§ **Data for processing**
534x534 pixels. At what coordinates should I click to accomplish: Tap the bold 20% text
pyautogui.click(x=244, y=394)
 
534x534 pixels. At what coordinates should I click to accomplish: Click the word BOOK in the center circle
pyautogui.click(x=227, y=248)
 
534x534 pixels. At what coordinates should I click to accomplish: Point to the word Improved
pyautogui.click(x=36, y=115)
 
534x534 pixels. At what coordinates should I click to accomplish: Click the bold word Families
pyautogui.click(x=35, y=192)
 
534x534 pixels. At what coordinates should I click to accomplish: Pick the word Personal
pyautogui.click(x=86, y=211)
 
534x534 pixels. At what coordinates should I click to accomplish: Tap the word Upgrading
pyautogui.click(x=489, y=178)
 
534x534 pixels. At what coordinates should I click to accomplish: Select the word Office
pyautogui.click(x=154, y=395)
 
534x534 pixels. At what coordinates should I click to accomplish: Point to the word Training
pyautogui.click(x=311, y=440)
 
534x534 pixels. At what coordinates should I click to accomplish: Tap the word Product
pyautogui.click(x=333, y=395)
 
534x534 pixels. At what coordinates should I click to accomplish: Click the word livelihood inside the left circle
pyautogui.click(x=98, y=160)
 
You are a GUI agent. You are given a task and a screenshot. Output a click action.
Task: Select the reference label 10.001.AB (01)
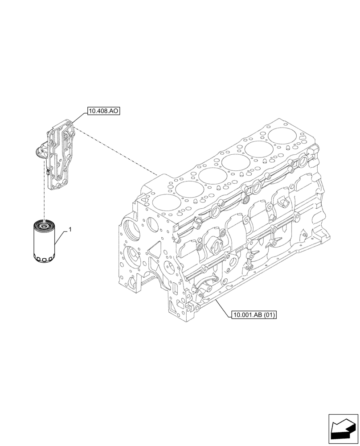coord(254,315)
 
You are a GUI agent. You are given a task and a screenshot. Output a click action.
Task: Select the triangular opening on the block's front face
coord(154,250)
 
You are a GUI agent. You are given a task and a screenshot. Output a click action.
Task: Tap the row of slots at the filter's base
coord(45,259)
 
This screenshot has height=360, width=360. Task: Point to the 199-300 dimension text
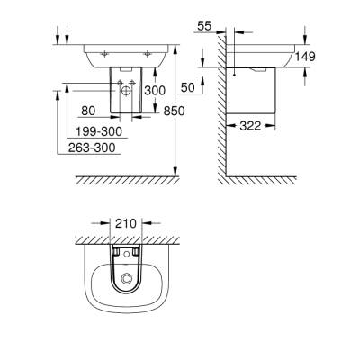(x=100, y=130)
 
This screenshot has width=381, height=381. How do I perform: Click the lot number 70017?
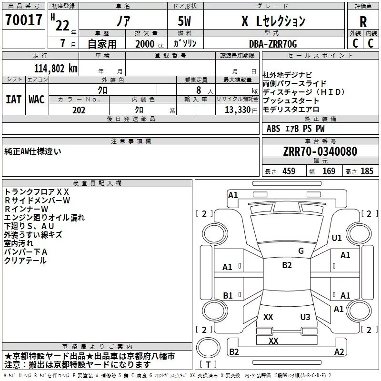click(x=24, y=20)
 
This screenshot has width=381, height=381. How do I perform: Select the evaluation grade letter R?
click(x=363, y=22)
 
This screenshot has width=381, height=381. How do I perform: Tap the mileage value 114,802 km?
click(x=55, y=68)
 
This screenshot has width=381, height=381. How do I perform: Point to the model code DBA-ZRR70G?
click(x=272, y=43)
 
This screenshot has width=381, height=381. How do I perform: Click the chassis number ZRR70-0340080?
click(x=320, y=151)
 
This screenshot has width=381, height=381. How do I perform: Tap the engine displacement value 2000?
click(x=145, y=44)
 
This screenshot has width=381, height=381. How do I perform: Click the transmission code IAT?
click(x=13, y=99)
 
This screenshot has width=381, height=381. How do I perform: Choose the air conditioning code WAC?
click(x=36, y=99)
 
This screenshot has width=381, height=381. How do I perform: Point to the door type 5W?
click(x=184, y=22)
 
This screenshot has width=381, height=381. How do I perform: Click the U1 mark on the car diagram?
click(x=337, y=238)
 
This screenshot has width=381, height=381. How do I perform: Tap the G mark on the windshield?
click(x=301, y=251)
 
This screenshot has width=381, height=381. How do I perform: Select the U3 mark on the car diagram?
click(x=305, y=317)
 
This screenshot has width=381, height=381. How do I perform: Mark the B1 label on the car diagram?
click(x=228, y=295)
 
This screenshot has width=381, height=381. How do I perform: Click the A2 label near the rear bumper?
click(x=339, y=352)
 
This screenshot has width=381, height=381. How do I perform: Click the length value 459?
click(x=289, y=171)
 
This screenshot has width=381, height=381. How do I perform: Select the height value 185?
click(x=367, y=171)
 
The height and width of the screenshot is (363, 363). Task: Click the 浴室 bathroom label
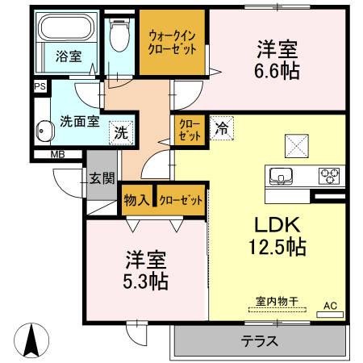pos(68,56)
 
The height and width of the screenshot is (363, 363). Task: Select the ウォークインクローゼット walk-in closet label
pos(172,41)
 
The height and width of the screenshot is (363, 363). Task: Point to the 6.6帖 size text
pos(278,71)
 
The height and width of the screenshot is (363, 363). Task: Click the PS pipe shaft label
pos(40,85)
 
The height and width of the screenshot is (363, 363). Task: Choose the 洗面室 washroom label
pos(80,122)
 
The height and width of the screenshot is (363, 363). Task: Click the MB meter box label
pos(57,154)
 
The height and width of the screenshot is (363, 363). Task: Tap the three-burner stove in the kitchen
pos(330,173)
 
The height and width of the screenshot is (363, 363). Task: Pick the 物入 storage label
pos(136,200)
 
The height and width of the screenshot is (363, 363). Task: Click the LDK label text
pos(278,225)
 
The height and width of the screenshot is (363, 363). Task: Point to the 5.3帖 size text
pos(145,282)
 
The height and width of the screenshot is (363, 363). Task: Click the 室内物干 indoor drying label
pos(277,301)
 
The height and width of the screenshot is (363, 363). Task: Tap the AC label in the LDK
pos(329,305)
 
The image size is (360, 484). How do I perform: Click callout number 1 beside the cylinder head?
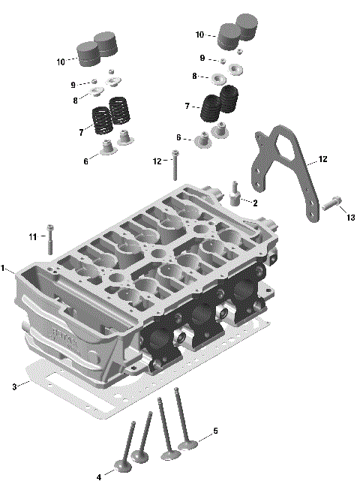[4, 268]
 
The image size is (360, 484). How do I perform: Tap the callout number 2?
[255, 203]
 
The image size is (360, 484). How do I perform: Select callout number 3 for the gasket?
[14, 386]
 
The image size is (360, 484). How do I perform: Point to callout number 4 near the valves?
[98, 476]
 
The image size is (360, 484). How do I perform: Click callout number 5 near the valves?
[215, 431]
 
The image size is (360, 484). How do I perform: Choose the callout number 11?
[33, 237]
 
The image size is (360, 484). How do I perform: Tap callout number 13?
[350, 218]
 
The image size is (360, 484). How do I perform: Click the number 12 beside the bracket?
[322, 160]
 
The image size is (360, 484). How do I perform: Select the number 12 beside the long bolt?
[157, 161]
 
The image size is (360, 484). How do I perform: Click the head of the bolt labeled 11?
[50, 227]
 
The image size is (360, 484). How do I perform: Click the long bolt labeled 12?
[176, 167]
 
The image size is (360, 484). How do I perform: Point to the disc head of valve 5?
[188, 446]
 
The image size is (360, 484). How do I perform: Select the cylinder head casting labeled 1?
[150, 285]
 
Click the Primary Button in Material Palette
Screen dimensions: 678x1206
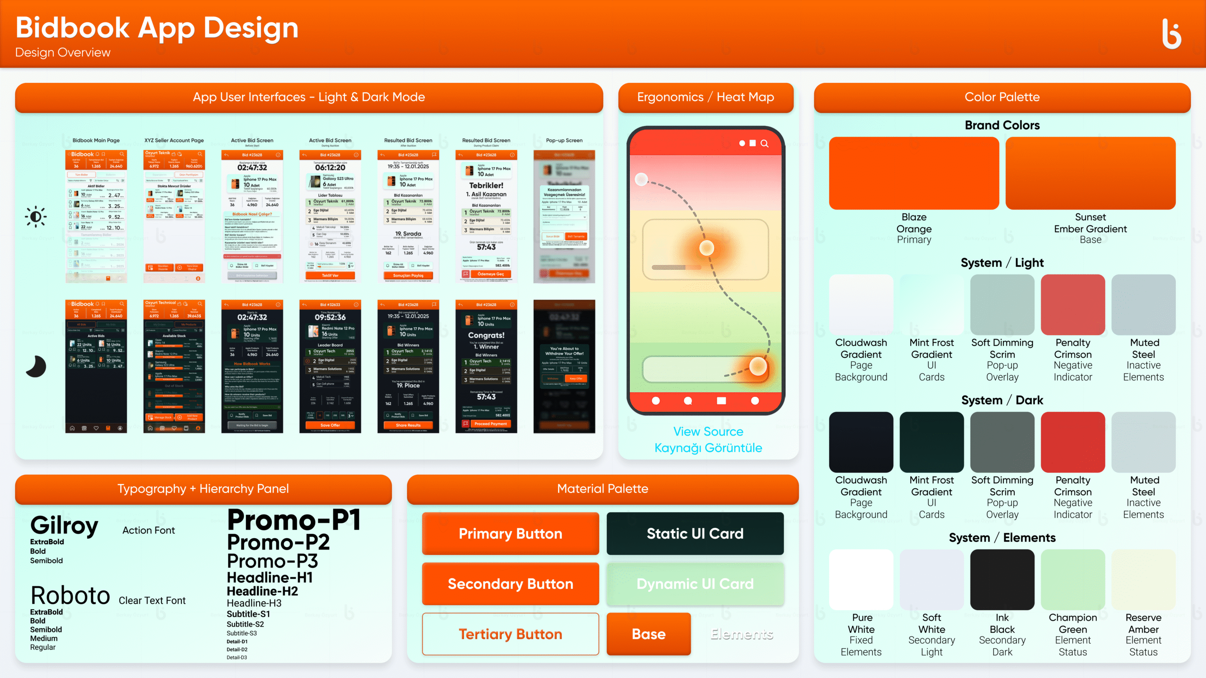click(510, 533)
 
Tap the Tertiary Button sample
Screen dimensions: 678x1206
click(510, 634)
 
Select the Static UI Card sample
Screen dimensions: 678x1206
click(695, 533)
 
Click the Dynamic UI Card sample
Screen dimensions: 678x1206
click(695, 584)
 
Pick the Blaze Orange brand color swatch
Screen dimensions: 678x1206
click(914, 173)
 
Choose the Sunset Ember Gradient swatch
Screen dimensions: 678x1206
click(1090, 173)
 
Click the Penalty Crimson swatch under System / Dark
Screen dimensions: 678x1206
click(1073, 442)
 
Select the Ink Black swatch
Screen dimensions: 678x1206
click(1002, 580)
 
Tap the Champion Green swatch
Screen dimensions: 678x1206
click(1073, 580)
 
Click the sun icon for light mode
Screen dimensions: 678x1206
click(36, 217)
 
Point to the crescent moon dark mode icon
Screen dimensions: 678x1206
click(36, 367)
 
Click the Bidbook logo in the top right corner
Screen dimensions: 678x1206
click(1172, 34)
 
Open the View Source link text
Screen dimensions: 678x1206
click(708, 431)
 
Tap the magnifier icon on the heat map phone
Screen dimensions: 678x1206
click(765, 144)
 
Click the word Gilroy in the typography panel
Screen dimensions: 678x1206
click(65, 525)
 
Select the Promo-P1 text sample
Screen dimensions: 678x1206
click(294, 521)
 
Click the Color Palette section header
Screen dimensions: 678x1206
click(1002, 97)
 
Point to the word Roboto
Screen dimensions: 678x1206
click(70, 595)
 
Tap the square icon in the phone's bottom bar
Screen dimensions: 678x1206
click(721, 401)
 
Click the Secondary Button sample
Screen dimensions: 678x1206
click(510, 584)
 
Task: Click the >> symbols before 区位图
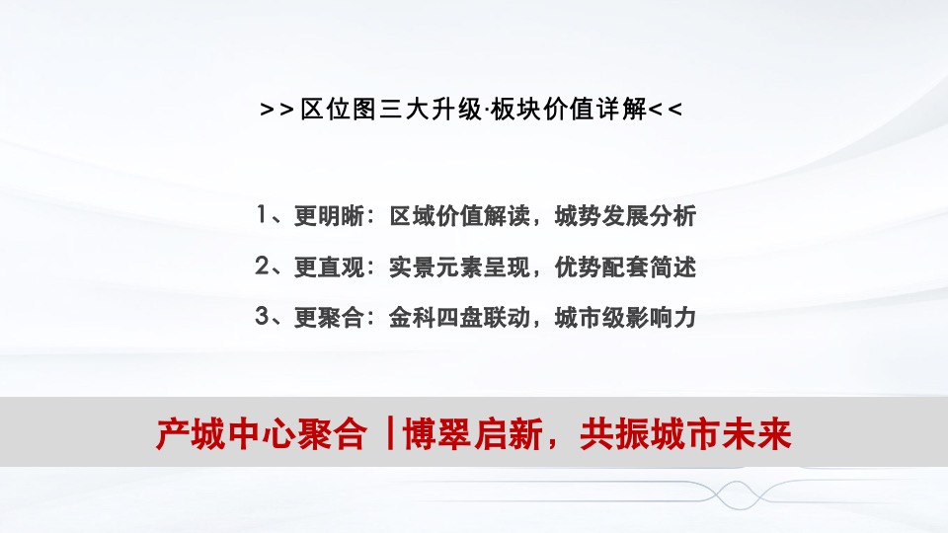277,110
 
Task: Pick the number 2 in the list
261,266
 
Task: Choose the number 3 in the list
261,317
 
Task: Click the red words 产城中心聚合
261,434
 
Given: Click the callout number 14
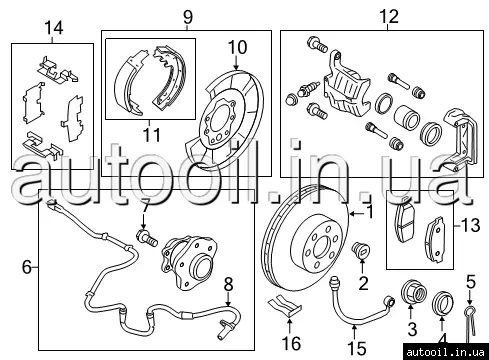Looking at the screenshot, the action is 54,28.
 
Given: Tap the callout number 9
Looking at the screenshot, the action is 188,17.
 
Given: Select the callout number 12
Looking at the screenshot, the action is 389,16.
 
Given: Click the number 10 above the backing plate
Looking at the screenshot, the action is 237,47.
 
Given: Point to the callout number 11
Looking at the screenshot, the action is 152,135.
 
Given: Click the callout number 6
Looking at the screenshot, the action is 27,267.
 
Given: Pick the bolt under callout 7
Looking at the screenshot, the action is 147,237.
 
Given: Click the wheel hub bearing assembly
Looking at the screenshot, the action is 188,263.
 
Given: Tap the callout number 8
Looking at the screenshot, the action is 228,285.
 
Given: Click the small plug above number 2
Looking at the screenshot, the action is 361,250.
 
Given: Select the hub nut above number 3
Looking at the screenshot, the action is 413,292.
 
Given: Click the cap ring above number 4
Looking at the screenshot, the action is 442,303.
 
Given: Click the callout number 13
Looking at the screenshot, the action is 471,225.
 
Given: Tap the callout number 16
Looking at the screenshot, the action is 291,343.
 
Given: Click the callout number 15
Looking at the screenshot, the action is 357,348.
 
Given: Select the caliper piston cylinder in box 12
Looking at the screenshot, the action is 406,117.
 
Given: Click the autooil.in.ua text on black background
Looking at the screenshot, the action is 445,352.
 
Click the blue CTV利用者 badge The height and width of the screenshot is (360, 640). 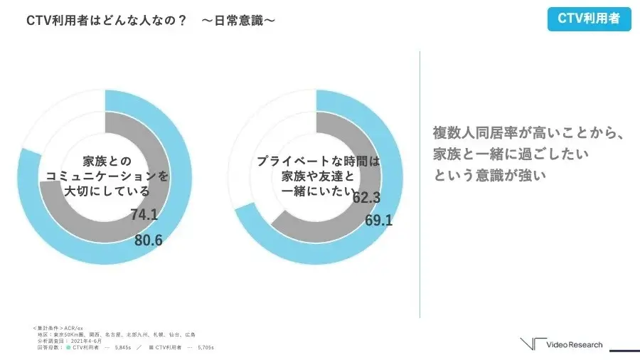[589, 19]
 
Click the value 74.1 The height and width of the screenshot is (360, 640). [144, 215]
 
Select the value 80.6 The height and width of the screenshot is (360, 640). [149, 240]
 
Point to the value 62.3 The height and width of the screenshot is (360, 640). [366, 197]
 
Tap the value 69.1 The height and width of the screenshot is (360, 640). [378, 221]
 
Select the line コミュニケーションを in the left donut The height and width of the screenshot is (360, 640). [107, 176]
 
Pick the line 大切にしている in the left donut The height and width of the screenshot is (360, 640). [107, 191]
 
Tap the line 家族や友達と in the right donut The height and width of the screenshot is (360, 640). [317, 176]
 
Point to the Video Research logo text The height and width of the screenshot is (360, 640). [574, 345]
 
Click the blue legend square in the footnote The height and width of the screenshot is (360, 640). [68, 347]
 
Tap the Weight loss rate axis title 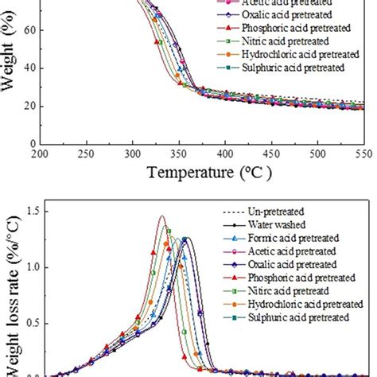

§ **Task statement**
Rewrite the records from the line with "the word Upgrading" through the line with "click(x=184, y=22)", both included, with their requests, shifting every coordinate in the answers by -107. Leave the pictures out.

§ **Written solution**
534x534 pixels. At what coordinates should I click to accomplish: Tap the word Upgrading
pyautogui.click(x=382, y=71)
 
534x534 pixels. At what coordinates should I click to accomplish: Select the word Office
pyautogui.click(x=47, y=288)
 
534x534 pixels. At what coordinates should I click to accomplish: Point to the word Training
pyautogui.click(x=204, y=333)
 
534x534 pixels. At what coordinates should I click to accomplish: Tap the word Product
pyautogui.click(x=226, y=288)
 
534x534 pixels. At what coordinates should I click to accomplish: Click the word livelihood inside the left circle
pyautogui.click(x=-9, y=53)
 
You are a GUI agent. You are given a task and a screenshot. Output a click action.
Task: Select the reference label 10.001.AB (01)
coord(147,208)
 
You are a GUI agent. You are given a task and a screenshot. Output a click action.
Task: Select the triangular opening on the block's front face
coord(47,143)
 
You are a GUI agent. You are given a task and a screenshot. Output a click action.
Task: Tap the row of slots at the filter's base
coord(-62,152)
 
This screenshot has height=360, width=360. Task: Point to the 199-300 dimension text
(x=-7, y=23)
 
This screenshot has width=381, height=381. How do I perform: Click the lot number 70017?
click(x=-83, y=-87)
 
This screenshot has width=381, height=381. How do I perform: Select the evaluation grade letter R?
click(x=256, y=-85)
 
This screenshot has width=381, height=381. How do I perform: Tap the mileage value 114,802 km?
click(x=-52, y=-39)
 
This screenshot has width=381, height=381. How do I perform: Point to the model code DBA-ZRR70G?
click(x=165, y=-64)
 
This screenshot has width=381, height=381. How do I perform: Click the chassis number ZRR70-0340080?
click(x=213, y=44)
 
This screenshot has width=381, height=381. How do I perform: Tap the engine displacement value 2000?
click(x=38, y=-63)
 
This screenshot has width=381, height=381. How do I perform: Click the transmission code IAT?
click(x=-94, y=-8)
 
This screenshot has width=381, height=381. How do I perform: Choose the air conditioning code WAC?
click(x=-71, y=-8)
 
This screenshot has width=381, height=381. How do I perform: Point to the door type 5W?
click(x=77, y=-85)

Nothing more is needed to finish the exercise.